Atendeu. Um largo sorriso iluminava-lhe o semblante.

“Mãe? Faz pra mim aquela sopinha que só você sabe fazer tão bem?”

Olhos brilhantes de satisfação, a mulher aquiesceu feliz. Tão logo desligou, pôs-se a separar os ingredientes para a sopa.

Sorriu novamente. Ainda “ouvia” a voz do filho. Por volta das 18:30 ligou a tv enquanto cozinhava. O silêncio da casa foi quebrado pelo som de gritos e sirenes.

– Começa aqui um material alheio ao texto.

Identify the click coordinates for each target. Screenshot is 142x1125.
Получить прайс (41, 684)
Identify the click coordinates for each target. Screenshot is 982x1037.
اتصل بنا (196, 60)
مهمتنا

Eram 19hs. Imensas labaredas lambiam as paredes do prédio em que o Airbus da Tam se chocou. Explosões sucessivas aumentavam as chamas. Gigantescas cortinas de fumaça negra dificultavam a visão dos bombeiros. Horrorizada, pensou no filho e sentiu um forte aperto no coração. Grossas lágrimas saltavam-lhe dos olhos e caiam diretamente na sopa que, num gesto mecânico, ela ainda mexia.

Seguiu-se outra explosão e o fogo tomou conta de todo o prédio onde seu filho trabalhava.

Correu para o telefone e, trêmula, discou o número do rapaz. Um apito, nada mais.

Tresloucada, ganhou as ruas, correndo sem rumo. Os vizinhos bem que tentaram, mas não conseguiram detê-la. Através da porta aberta, quem passasse podia ouvir a tv ligada.